Despite Schizopolis’ comedic diversions and periodic self-deconstructions, what sticks out the most about this film is how similar it is to David Lynch’s Lost Highway, which was made at the same time. Though both films leap between lives as relationships unwind into oblivion, Soderbergh’s instinct invariably veers toward empathic comedy and opening perspectives. Schizopolis isn’t the operatic tragedy of Lost Highway (or Mulholland Drive, for that matter), but it could just as easily have been. There’s something about Soderbergh starring in this film that lends it a kind of rawness we don’t get in the autocritiques that emerge from post-’70s auteurs. And there was a lot on his mind when he made this film, reckoning with his legacy after a massive, industry-changing hit and then several financial disappointments. The cinematic equivalent of taking the Etch A Sketch of the soul and shaking everything up to start again, Schizopolis is spry and sassy, playful in tone, and willing to do things differently than previously expected. After this would come Out of Sight, The Limey, the one-two punch of Traffic and Erin Brockovich, and Solaris — which is a string of films that is not to be fucked with.
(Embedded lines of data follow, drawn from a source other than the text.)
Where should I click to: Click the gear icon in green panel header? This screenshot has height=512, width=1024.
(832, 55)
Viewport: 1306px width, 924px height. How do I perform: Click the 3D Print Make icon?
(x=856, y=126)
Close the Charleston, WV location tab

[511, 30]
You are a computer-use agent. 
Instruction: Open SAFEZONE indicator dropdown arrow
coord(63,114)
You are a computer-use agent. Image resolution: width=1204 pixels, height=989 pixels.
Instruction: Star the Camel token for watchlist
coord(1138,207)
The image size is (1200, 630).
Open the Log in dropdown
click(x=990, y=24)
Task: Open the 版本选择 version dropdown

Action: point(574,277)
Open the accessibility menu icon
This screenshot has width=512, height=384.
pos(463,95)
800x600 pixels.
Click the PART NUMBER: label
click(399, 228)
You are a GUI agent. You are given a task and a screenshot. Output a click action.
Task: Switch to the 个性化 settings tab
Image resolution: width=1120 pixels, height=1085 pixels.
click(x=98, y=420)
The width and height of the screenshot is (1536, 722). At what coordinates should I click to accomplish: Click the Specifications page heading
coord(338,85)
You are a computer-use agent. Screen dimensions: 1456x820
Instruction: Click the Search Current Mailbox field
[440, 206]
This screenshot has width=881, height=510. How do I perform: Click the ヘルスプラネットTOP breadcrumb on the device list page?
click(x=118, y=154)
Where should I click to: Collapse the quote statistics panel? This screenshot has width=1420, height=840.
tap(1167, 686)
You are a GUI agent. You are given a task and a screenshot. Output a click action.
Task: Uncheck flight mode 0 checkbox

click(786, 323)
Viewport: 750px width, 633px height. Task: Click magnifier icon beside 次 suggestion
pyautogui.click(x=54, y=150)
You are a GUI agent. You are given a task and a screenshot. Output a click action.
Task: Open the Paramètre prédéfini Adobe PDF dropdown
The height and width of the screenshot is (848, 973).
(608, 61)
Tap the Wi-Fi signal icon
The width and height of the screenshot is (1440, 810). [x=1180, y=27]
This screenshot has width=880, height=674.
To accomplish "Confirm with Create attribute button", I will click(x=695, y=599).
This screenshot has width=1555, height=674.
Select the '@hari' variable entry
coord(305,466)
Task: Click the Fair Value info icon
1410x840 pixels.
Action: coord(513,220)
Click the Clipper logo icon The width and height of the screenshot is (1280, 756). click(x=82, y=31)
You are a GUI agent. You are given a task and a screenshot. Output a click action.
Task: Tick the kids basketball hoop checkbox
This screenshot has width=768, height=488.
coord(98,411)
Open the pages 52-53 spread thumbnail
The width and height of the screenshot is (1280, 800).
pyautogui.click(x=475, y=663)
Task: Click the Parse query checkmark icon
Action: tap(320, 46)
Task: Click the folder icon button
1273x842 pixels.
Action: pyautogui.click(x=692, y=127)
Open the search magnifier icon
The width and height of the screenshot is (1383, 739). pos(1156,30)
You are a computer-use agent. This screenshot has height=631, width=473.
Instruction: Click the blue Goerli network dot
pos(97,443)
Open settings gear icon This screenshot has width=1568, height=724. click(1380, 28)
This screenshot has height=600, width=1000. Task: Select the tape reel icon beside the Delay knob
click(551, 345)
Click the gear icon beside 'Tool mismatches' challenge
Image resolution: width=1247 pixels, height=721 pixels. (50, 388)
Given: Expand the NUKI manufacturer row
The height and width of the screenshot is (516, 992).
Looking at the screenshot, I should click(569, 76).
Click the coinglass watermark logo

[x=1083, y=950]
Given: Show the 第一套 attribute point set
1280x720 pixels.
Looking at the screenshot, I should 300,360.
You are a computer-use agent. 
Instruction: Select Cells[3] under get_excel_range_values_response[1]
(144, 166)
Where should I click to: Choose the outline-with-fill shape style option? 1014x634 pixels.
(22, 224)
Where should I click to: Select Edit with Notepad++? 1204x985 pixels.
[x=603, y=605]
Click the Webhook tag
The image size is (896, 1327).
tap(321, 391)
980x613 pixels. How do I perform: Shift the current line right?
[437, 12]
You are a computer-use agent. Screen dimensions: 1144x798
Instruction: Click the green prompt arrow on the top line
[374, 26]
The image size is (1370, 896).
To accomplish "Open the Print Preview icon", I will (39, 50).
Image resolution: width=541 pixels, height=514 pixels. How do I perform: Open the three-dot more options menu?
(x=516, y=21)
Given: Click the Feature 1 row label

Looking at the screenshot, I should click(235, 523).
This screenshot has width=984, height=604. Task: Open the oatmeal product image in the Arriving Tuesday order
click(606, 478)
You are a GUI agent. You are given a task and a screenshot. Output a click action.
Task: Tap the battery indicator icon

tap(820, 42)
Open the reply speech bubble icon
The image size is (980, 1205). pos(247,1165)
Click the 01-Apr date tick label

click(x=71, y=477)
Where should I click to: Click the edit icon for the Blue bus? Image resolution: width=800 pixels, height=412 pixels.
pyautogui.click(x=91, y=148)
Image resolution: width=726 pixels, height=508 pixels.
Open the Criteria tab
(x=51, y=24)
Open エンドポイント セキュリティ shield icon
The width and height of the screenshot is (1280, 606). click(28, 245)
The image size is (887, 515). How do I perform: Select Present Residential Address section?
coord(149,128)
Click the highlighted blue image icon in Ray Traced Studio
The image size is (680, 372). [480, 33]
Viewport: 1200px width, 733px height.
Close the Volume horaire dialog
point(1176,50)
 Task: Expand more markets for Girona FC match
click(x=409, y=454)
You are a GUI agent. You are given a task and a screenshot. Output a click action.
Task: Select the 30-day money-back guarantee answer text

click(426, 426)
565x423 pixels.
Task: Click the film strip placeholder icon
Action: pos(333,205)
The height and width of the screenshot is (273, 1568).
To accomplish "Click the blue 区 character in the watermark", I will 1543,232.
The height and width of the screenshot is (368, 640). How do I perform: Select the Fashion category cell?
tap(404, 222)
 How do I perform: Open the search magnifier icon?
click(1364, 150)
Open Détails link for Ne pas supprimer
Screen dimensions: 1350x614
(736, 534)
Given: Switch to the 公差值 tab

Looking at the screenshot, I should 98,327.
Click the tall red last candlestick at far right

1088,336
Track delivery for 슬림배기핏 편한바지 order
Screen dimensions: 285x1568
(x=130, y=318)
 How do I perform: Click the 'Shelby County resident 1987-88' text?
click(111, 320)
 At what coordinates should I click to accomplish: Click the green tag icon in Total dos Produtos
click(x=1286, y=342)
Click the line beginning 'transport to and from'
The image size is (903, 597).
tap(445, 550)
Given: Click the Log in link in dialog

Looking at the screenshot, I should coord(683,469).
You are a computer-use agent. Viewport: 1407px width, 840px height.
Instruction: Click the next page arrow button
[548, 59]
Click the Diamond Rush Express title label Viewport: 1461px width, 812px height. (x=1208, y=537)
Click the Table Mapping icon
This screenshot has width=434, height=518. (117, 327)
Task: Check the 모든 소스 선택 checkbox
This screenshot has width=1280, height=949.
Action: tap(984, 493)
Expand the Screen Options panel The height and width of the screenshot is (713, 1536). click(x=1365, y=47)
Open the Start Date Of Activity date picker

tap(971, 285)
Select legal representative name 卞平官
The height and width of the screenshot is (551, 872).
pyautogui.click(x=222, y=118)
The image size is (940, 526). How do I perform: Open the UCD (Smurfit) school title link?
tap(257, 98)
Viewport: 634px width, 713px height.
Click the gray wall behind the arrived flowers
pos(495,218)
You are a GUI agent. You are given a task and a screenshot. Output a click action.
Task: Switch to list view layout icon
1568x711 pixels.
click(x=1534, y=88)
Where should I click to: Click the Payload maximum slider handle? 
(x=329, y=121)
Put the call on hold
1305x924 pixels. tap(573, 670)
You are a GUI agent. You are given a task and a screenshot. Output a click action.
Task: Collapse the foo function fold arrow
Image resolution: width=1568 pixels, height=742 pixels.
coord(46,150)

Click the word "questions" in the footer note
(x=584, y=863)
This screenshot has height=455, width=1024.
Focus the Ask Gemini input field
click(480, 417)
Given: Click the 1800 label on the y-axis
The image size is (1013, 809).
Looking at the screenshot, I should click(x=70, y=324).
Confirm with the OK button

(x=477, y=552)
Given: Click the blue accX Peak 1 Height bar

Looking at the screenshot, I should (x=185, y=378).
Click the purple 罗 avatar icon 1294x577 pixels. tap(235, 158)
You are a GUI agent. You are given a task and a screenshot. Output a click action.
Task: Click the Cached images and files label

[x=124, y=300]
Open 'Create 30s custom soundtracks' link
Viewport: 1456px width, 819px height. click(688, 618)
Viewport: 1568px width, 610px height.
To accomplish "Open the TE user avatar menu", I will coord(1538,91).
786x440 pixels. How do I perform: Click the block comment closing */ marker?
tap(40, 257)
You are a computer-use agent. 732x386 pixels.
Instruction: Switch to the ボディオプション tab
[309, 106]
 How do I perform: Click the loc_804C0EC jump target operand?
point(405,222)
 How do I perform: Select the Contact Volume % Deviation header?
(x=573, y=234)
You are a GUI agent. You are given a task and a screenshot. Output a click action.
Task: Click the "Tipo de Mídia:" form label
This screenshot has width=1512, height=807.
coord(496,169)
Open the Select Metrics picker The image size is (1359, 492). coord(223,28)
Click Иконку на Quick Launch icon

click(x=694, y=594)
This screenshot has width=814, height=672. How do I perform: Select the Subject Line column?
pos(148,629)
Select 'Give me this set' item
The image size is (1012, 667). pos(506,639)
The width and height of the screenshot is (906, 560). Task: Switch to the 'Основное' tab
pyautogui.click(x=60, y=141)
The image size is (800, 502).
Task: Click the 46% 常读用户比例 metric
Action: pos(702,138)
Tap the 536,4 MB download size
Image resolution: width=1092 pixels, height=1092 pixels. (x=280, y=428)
Smilesign.
The Adventures of Buckaroo Banzai on Amazon Prime
Dense and complex, this beloved 1984 cult film hits the ground running with its text-based prelude and just doesn’t stop, never making an expected choice or pausing to hold the viewer’s figurative hand. But what’s truly odd about The Adventures of Buckaroo Banzai is that, in what should be in direct opposition to its full-speed-ahead mode of existence, it has a surprisingly welcoming and nurturing vibe. A hangout film that demands multiple viewings before you can really even start to enjoy its daffy pleasures, this was marketed as a sci-fi special-effects spectacular when in reality it’s a collision between Thomas Pynchon and Repo Man.
As the titular brain surgeon/rocket scientist/rock star, Peter Weller is at his deadpan best. Jeff Goldblum is here, but it feels like Goldblumery is one of the main means of discourse the assortment of rockers, politicians and aliens that make the cast utilize to communicate. And playing the assorted factions of the warring Lectroids are beloved character actors like Christopher Lloyd and Vincent Schiavelli, getting really weird with it. As primary Lectroid antagonist Lord John Whorfin, you have John Lithgow going so far over the top he soars above everything else in the movie like a pterodactyl, and it is awesome.
Scientifically, this film would make part of a great triple feature with Howard the Duck and From Beyond, as all pertain to pandimensional human shenanigans, and the various alien presences drawn in by them. It took me years to truly get on its wavelength, but now it is comforting like an afghan on the couch where you’d fall asleep if you stayed up too late watching all kinds of insanity and beauty.